TASK BRIEF: Repeat exactly the line that contains "Viewport: 1244px width, 952px height." and every line after it, down to the last line of the entries below. Do not include pictures.

ENTRIES PROVIDED:
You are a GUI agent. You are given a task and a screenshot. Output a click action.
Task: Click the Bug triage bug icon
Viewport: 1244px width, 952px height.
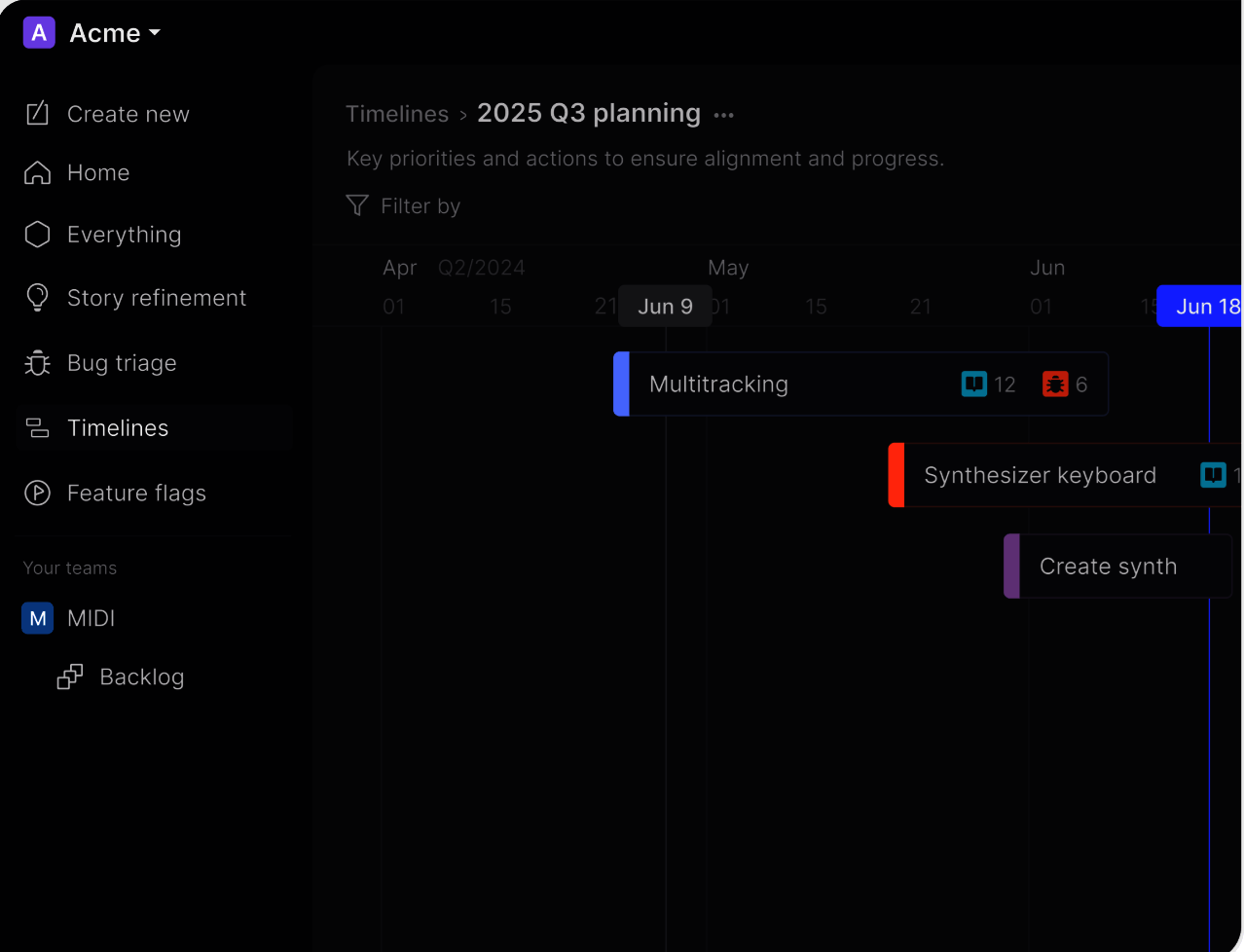coord(37,363)
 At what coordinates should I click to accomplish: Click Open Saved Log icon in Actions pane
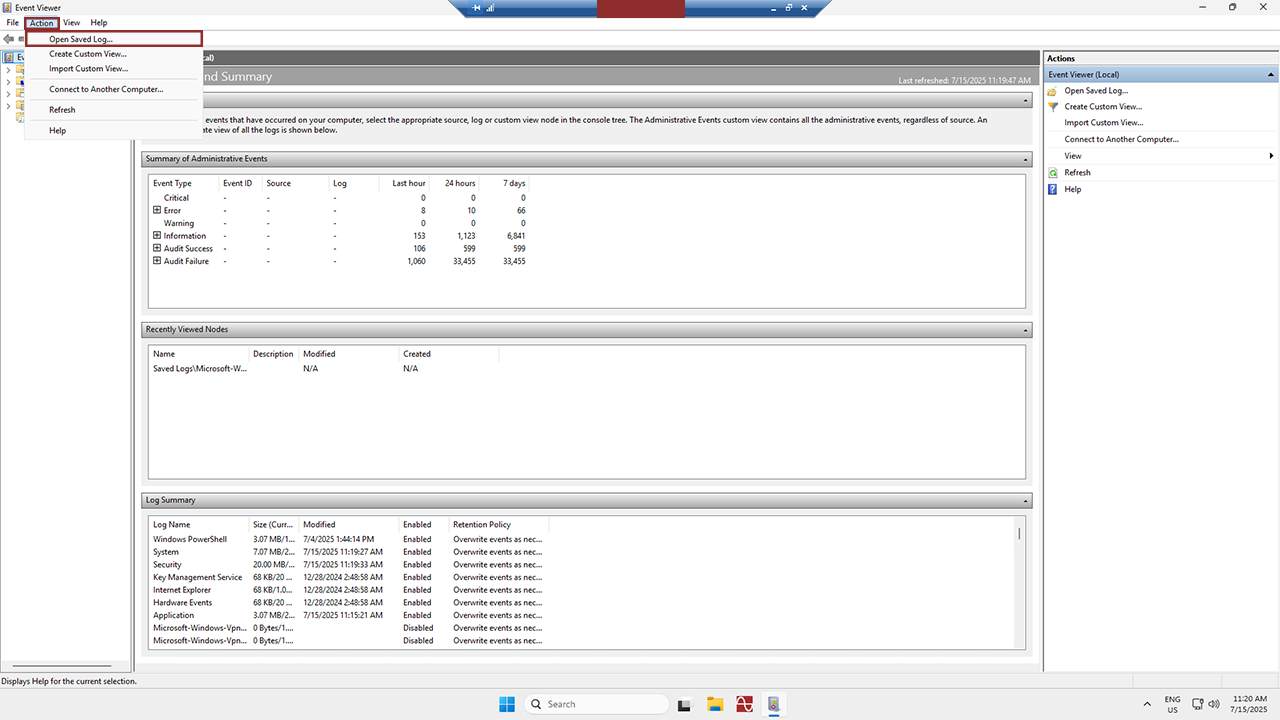1053,90
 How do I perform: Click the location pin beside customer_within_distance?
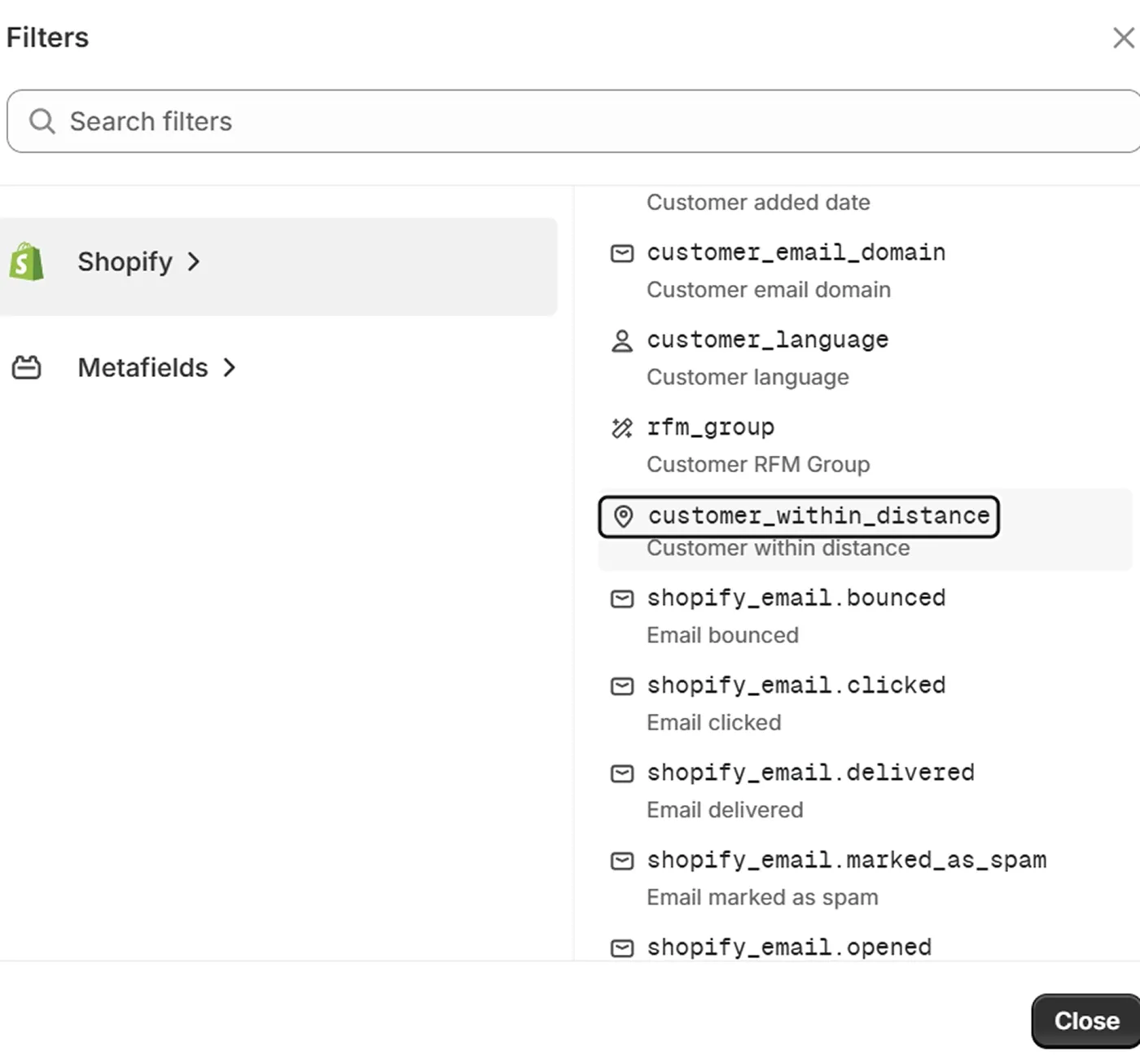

FINAL ANSWER:
Viewport: 1244px width, 952px height.
coord(37,363)
 At what coordinates should I click to accomplish: Click Open Saved Log icon in Actions pane
1053,90
 How do I perform: Click the location pin beside customer_within_distance?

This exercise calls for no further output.